Lina tried to think of what to say, how to say it. “I… I’m sorry, Mom.”
It was an excruciating length of time before her mother answered. She looked confused, as frightened as Lina felt. “I’m sorry, too.” She took a hesitant step forward, reached out one small hand.
It wasn’t enough, just the offer of the hand. Lina wanted to be engulfed in her mother’s arms, but she didn’t know how to ask for such a thing, and she was afraid of making a fool of herself.
Madelaine stopped. Her hand fell slowly back to her side. “I guess we’d better go home and do some serious talking.”
Lina stared at her mother, feeling further away than ever, more alone. Tears were so close, she had to turn her head. She stared at the floor through stinging eyes. “Yeah, sure. Whatever.”
Madelaine knew that Lina was afraid, but for once, she had to be a parent, not a friend. She had to lay down the law and mean it, and if she failed—again—she would be hurting her daughter.
“Get your things,” she said in a thick voice. “We’ve got to go home.”
Side by side, in an almost unendurable silence, they walked out of the building. Late afternoon sunlight, weakened to chilly gold by the season, splashed their faces. Still quiet, they slipped into the Volvo and drove to the drugstore. Madelaine watched from a distance as Lina apologized to the manager for stealing the mascara, and when Lina finally turned away, Madelaine saw the tears swimming in her baby’s eyes.
God, how it hurt to see her daughter’s pain. Madelaine wanted to take Lina in her arms then and hold her and comfort her, but by sheer dint of will, she remained motionless and dry-eyed. Then, wordlessly, she led Lina back to the car and they drove home.
By the time they reached the house, Madelaine’s nerves were stretched to the breaking point. It was one thing, she knew, to decide to become an enforcer of rules—it was another thing to look at her daughter, whom she loved more than her own life, and say no. Mean no.
Flicking the car engine off, she grabbed her purse. Lina bounded out of the car and ran up to the house, disappearing inside.
When Madelaine walked into the house, Lina was already on the telephone. Her daughter’s voice was a loud, lively chatter, punctuated by ringing laughter.
“And then they locked me in this little room…. Yeah, it was way cool. Just like what happened to Brittany Levin…”
Madelaine stared at her daughter in disbelief. It was one of those crystallizing moments in life, tiny heartbeats of time that pass and leave you changed. Lina had gone through that terrible time in Juvenile Hall, she’d been terrified and apologetic, but the emotions were leaving her now, slipping away on the tide of the distance between her and the detention cell.
And she was counting on Madelaine to keep the memories away, counting on her mother to create some fantasy world in which the shoplifting had never happened.
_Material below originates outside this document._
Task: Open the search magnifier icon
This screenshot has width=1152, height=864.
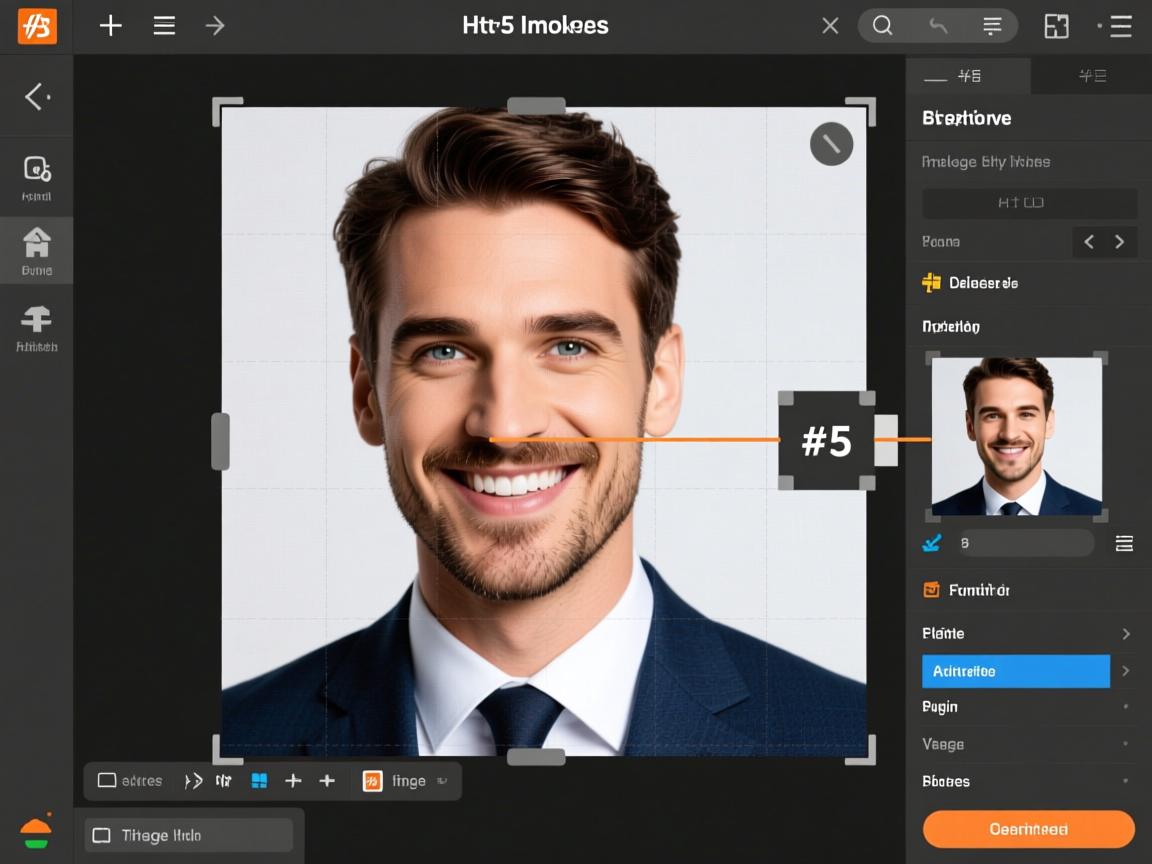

Madelaine felt a stab of anger so swift and sudden, it surprised her. Lina was sure that Madelaine would want to sweep the whole messy incident under the rug, that the shoplifting could be yet another of the endless stream of things that Madelaine was afraid to talk about.
Not this time.
Madelaine forced her chin up and strode across the kitchen. Wordlessly she grabbed the phone from her daughter’s hand and crashed the receiver down.
“Wha—huh?” Lina stammered, slamming her hands on her hips and glaring at her mother. “Nice, Mom. Now I’ll have to call Jett back.”
Madelaine stood her ground. “No, you won’t,” she said evenly. “You have no phone privileges anymore.” She shoved her hand toward Lina, palm out. “Bike lock. Now.”
Lina stared at her mother in shocked amazement. “You must be kidding.”
“Do I look like I’m kidding?”
Lina frowned suddenly. She took a step backward. “Hey, Mom, come on….”
“Give me the lock and keys.”
She fished them out of her book bag and tossed them to Madelaine. “Fine. Jett can drive me to school.”
Madelaine shook her head. “I’ll take you to school every morning and pick you up. You will go nowhere—nowhere—without permission from me.”
Lina barked out a laugh. “Yeah, right. Mrs. Never at Home is gonna regulate my social life.”
“I can make myself be at home, Lina. I can take a sabbatical from work and be home all the time. Is that what you want?”
“I want my father,” she shouted back.
Madelaine should have known. It was only a matter of time before Lina used the incredible unknown father to wound her mother—but still it hurt. “Let’s talk about him, Lina. That’s what you want, right? You want to know about your father. Well, fine. Your father was a reckless, angry young man who didn’t want a family.”